*** TASK INPUTS ***
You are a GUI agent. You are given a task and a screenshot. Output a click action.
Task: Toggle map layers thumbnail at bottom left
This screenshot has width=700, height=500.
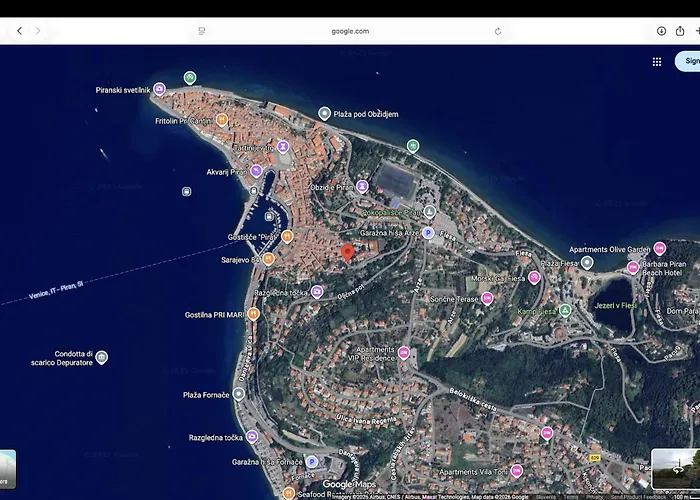6,468
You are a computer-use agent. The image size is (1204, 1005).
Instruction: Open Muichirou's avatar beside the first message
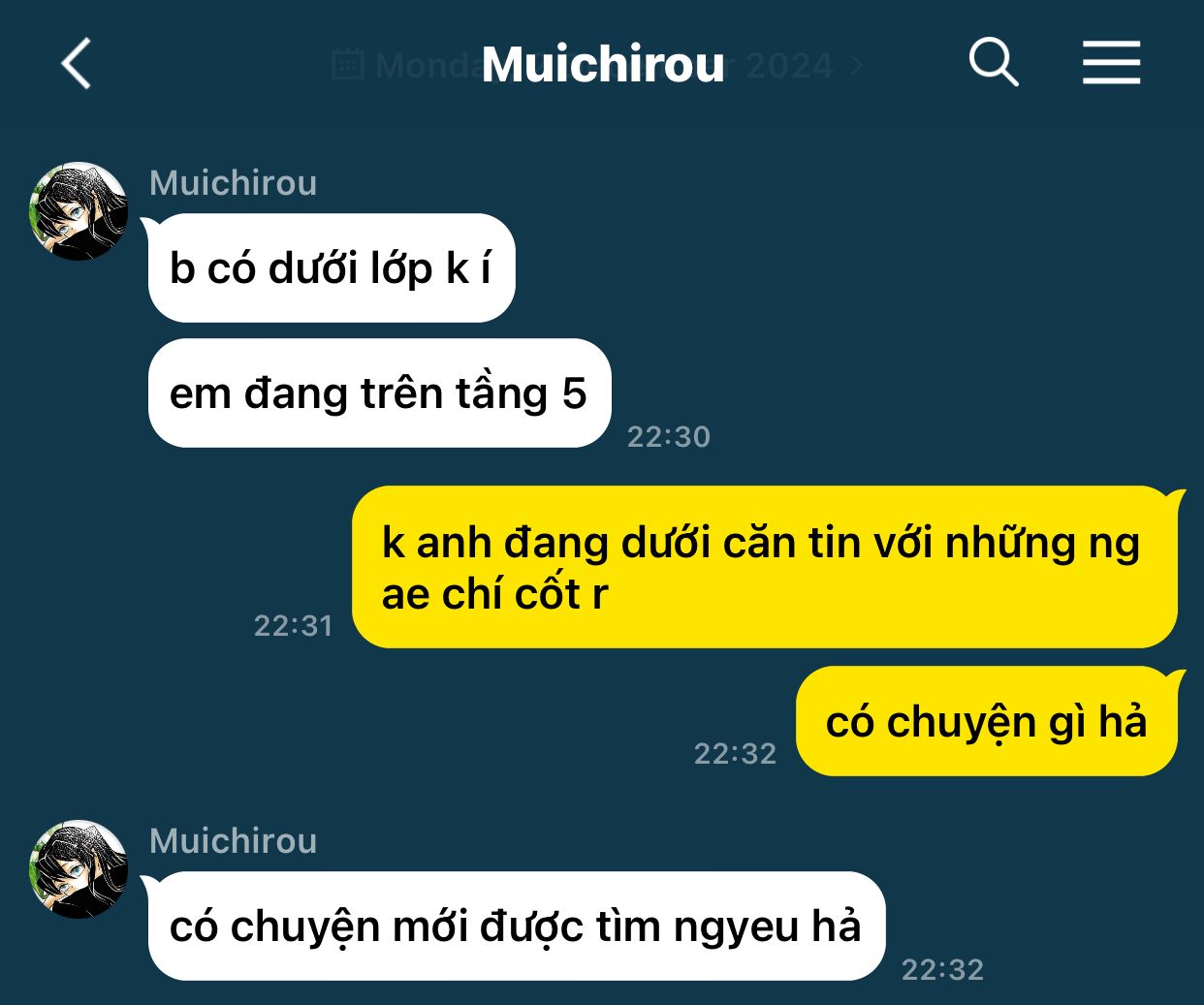pyautogui.click(x=79, y=210)
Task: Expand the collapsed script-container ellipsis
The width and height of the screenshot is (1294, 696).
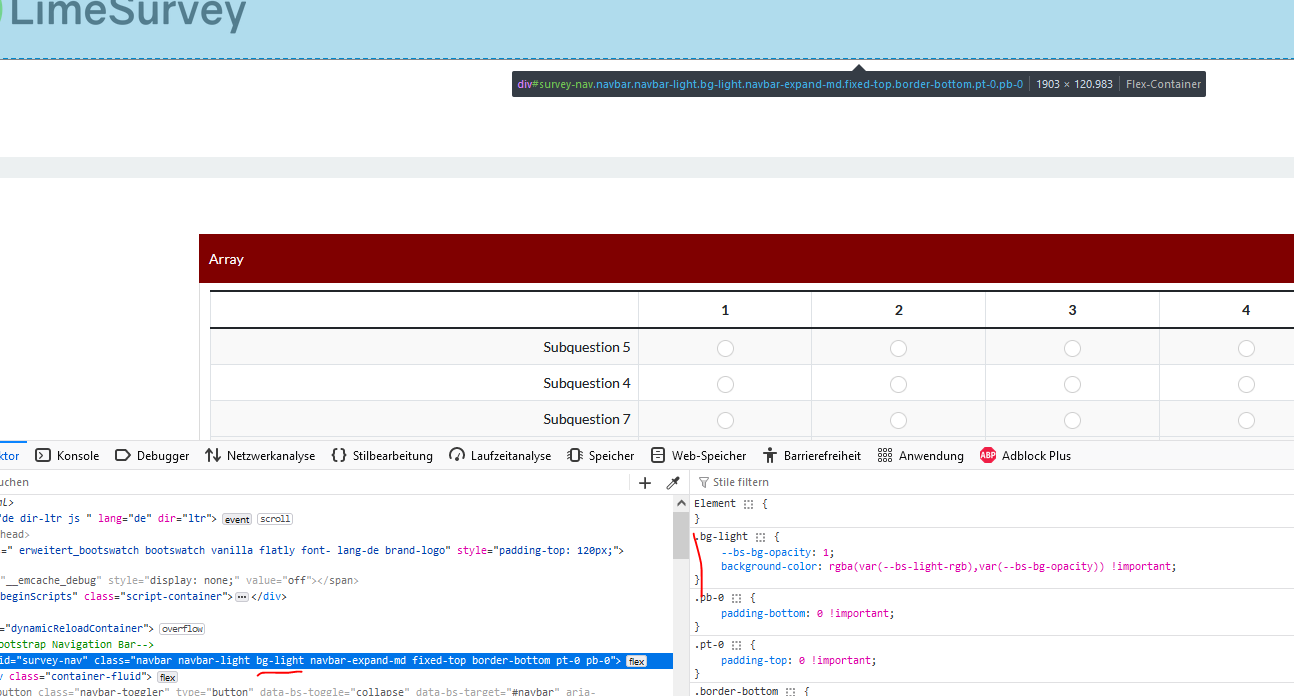Action: point(241,597)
*** End of TASK INPUTS ***
The answer must be a single number: how many lines of the data include the string "agent".

2